Yoga for Depression

So far, we have learned 7 simple yoga poses to begin our practice and carve a path towards healing our depression. The simple idea of movement and concentrating on the poses is good for us. So, we haven’t done anything to harsh, simple, slow, calming stretches that activate our core and get us out of bed, even if only for a simple time.

Today, go ahead and practice the same seven moves but today we are going to change our focus a little to the ABCs of Yoga.

  • Awareness
  • Breathing
  • Concentration

Awareness benefits you physically and emotionally. As you move into different postures, try to pay attention to how your limbs and muscles react. If you feel pain, of course, you should stop. Awareness is more than just noticing if something hurts, however. As you settle into a posture, take a slow inventory of your body, starting with your feet. How do they feel? Move up through the body, paying close attention to what is happening to each part. When you finish the physical inventory, do a mental one. How do you feel emotionally? Are you tense or relaxed? Do your feelings change as you hold the position?

Breathing is critical to yoga. How you breathe is much more important than your ability to touch your toes to your ear. Each inhalation should expand both the belly and the chest—not only does this maximize the oxygen you receive, but it also helps you relax into each posture.
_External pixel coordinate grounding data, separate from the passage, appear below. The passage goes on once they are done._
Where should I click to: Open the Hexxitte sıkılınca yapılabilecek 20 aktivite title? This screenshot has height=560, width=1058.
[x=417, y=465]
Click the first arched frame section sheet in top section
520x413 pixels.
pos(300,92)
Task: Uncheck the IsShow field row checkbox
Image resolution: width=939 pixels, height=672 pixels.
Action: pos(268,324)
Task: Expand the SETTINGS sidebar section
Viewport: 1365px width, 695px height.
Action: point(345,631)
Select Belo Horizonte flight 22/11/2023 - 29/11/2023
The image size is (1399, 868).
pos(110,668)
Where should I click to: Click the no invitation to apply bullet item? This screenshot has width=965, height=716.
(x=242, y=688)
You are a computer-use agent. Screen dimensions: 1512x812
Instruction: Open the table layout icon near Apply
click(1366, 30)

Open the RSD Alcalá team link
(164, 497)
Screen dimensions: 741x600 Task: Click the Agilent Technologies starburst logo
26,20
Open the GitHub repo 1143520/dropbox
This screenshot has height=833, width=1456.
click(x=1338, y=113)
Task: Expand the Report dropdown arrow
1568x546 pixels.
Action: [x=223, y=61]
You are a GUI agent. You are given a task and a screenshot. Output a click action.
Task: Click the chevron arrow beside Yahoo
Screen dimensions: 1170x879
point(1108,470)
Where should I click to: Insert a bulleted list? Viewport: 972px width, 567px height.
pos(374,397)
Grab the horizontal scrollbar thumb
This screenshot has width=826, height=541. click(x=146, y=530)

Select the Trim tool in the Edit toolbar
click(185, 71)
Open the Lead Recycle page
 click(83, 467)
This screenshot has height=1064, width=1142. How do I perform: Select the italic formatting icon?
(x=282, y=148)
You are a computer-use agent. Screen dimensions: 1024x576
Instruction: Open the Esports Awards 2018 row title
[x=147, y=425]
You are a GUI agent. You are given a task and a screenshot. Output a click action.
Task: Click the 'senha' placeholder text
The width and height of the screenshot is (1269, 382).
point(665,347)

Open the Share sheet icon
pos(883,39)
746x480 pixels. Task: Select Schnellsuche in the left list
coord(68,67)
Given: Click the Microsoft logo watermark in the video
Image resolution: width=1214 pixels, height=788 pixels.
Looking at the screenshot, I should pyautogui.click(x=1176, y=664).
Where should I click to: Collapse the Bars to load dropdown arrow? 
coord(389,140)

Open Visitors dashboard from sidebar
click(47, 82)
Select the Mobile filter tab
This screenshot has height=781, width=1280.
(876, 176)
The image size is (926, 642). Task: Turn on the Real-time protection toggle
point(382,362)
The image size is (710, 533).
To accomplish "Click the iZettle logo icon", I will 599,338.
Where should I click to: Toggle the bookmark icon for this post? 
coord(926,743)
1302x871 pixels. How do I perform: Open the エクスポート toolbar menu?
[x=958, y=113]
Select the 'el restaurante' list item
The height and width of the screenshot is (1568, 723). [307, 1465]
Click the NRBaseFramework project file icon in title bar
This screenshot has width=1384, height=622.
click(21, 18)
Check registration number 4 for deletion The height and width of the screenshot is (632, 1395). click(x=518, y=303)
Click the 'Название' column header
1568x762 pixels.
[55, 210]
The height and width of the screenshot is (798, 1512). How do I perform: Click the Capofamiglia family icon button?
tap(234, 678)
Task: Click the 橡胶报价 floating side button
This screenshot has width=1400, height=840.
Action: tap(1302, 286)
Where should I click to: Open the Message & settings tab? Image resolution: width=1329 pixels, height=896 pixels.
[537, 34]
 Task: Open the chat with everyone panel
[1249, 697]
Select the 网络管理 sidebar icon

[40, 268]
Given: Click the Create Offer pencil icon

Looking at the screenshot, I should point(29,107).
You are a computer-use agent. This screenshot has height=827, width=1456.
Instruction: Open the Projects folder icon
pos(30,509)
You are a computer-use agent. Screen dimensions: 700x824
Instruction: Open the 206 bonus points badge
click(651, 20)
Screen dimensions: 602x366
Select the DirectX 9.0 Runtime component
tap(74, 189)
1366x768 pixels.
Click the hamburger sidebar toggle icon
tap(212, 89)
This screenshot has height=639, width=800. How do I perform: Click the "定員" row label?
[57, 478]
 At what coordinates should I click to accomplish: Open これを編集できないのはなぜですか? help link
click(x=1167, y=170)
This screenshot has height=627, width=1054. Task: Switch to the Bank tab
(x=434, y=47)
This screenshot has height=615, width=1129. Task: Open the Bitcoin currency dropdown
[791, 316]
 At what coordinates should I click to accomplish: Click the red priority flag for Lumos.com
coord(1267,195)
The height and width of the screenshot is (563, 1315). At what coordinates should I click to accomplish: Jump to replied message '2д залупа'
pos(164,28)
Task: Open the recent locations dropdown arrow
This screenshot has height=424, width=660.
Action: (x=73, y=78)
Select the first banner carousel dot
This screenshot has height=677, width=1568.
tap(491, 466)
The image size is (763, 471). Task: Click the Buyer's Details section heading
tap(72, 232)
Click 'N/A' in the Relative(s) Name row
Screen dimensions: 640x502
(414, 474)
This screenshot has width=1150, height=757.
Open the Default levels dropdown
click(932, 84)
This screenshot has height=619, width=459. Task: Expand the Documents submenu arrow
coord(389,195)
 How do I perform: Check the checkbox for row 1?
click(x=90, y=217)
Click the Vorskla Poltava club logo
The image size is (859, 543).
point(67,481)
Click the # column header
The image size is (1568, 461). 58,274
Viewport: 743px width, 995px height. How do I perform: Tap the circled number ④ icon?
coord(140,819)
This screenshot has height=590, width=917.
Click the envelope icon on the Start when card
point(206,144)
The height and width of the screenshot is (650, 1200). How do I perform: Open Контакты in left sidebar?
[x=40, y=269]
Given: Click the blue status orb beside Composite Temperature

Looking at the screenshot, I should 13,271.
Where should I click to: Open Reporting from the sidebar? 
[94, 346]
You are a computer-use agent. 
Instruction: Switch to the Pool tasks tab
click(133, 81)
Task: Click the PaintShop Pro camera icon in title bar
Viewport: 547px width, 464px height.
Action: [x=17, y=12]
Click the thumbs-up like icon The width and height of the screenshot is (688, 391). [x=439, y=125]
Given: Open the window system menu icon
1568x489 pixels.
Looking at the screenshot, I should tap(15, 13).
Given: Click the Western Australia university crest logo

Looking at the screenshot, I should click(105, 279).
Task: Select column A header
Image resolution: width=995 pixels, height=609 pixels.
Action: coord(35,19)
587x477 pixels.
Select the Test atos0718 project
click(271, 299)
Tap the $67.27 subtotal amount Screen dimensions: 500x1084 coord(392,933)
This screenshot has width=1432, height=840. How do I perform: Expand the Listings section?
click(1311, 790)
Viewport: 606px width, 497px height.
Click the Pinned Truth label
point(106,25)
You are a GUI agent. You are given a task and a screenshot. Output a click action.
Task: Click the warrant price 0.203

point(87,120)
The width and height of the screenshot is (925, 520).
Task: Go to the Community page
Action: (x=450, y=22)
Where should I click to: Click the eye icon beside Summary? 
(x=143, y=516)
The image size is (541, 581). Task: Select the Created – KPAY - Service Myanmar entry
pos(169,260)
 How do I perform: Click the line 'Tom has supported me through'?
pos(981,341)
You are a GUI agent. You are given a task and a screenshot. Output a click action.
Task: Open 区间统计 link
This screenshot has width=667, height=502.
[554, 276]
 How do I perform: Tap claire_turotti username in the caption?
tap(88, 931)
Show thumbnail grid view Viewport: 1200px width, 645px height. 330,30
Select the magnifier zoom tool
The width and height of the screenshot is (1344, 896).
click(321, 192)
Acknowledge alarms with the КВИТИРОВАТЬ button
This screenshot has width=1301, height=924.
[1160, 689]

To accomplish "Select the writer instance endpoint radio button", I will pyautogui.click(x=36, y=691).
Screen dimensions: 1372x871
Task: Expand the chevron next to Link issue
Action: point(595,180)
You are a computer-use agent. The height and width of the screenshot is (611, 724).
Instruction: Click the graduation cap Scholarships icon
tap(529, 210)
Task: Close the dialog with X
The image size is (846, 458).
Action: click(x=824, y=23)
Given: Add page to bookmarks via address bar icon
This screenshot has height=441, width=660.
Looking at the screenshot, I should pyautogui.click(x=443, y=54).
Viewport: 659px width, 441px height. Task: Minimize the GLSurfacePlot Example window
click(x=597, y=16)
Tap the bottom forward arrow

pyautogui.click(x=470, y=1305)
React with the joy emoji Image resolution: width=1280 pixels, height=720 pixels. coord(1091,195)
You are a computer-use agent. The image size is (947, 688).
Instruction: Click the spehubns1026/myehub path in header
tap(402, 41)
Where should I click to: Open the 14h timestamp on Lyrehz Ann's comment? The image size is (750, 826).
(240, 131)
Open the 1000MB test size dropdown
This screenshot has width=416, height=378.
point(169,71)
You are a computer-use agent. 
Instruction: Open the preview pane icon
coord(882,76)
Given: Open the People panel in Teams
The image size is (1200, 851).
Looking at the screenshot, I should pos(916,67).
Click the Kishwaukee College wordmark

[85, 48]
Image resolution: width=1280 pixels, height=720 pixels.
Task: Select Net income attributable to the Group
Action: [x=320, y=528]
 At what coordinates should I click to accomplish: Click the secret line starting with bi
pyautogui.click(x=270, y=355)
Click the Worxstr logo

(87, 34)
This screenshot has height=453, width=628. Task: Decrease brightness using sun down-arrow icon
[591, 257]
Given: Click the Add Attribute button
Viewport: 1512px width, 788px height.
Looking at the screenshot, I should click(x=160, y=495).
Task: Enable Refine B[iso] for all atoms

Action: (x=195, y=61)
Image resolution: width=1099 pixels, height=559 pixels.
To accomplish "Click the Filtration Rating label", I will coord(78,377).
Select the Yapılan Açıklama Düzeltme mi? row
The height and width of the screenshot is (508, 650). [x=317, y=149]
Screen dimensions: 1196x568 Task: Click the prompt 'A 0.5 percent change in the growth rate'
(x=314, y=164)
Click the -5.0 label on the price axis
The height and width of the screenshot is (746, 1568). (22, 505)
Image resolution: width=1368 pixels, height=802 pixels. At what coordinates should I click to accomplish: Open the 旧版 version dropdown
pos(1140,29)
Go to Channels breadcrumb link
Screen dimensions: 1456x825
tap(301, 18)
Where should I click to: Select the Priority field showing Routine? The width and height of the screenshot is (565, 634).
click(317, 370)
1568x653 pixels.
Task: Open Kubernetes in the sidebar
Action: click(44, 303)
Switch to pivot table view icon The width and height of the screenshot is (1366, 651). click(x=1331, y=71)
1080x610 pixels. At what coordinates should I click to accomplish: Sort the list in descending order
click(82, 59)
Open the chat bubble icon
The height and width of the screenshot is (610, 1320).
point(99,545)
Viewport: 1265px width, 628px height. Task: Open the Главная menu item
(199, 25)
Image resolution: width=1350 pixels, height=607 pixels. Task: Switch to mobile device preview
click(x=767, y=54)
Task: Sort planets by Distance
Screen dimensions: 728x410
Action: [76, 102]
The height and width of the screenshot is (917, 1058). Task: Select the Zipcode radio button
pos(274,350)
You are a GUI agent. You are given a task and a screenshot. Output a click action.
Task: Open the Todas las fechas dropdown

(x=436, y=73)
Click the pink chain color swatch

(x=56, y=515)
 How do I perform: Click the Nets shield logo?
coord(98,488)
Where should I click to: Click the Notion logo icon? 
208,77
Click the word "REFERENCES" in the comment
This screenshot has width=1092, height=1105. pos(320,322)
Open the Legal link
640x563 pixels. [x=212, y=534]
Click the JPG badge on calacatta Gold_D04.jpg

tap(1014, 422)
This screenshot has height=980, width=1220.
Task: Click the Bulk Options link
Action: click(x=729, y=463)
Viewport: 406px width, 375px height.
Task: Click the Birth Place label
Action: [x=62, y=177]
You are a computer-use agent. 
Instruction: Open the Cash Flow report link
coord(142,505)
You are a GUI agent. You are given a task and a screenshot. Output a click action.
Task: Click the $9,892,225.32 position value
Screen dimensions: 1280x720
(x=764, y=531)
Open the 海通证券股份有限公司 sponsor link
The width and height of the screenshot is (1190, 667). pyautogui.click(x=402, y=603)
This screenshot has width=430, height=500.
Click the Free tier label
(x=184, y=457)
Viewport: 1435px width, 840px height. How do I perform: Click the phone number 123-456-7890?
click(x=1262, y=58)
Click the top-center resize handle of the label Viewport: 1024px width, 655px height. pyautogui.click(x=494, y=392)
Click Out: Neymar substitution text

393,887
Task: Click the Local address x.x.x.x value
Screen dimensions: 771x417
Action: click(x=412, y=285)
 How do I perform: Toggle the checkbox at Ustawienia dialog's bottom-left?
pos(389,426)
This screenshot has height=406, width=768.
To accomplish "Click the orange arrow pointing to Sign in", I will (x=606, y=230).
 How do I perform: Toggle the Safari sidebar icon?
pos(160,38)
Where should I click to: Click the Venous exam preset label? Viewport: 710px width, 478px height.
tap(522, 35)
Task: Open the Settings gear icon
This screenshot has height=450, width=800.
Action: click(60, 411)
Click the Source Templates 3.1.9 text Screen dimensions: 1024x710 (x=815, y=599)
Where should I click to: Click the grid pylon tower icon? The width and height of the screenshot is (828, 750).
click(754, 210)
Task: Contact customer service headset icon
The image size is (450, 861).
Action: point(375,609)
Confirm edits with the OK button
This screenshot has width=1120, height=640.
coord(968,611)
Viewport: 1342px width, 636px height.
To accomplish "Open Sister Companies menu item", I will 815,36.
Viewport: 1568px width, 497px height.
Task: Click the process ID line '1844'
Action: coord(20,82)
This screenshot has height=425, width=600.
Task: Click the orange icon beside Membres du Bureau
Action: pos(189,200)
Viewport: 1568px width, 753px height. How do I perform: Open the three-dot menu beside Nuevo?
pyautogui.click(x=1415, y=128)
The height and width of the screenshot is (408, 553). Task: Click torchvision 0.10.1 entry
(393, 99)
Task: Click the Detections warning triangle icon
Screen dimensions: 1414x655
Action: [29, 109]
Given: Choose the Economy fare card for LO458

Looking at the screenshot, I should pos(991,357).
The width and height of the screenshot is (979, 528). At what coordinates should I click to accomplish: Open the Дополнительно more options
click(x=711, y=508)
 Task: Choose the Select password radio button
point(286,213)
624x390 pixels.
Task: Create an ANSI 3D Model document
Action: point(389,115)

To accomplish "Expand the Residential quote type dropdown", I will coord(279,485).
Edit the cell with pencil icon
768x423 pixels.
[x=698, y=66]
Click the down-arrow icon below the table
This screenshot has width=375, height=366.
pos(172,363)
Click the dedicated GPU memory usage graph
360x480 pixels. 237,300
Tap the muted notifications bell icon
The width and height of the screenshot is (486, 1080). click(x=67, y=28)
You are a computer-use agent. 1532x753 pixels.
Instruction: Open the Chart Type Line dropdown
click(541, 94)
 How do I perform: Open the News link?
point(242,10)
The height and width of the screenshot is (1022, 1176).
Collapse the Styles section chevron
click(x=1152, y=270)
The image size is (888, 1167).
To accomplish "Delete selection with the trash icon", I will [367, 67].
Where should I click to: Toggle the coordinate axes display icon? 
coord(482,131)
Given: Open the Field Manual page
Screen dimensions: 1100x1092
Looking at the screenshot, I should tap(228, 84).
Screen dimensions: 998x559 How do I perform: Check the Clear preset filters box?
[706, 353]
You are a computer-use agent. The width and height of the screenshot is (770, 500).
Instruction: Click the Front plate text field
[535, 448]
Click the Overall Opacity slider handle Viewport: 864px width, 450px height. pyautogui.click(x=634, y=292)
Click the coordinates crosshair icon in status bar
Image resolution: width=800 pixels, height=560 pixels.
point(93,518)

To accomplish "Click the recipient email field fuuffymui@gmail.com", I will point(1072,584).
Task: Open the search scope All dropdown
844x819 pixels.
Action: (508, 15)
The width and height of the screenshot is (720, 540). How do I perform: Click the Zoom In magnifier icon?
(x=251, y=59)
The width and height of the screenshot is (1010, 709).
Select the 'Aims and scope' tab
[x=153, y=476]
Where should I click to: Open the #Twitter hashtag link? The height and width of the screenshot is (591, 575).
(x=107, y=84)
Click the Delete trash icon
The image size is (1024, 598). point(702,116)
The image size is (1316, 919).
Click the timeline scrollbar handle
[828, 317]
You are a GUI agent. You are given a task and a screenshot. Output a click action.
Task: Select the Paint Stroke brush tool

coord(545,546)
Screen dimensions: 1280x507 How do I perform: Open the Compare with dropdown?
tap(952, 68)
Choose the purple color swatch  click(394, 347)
Breathe out naturally, not forcefully. You may have a tendency to hold your breath while moving from one position to another; try to become aware of this, and make sure to keep your breathing consistent.

Concentration is practically a necessity to a good solid yoga practice. Focus attention on correct form, balance and breathing. At times you may also need to concentrate on an external point to maintain balance; cultivating this skill is a wonderful way to keep yourself emotionally balanced, too.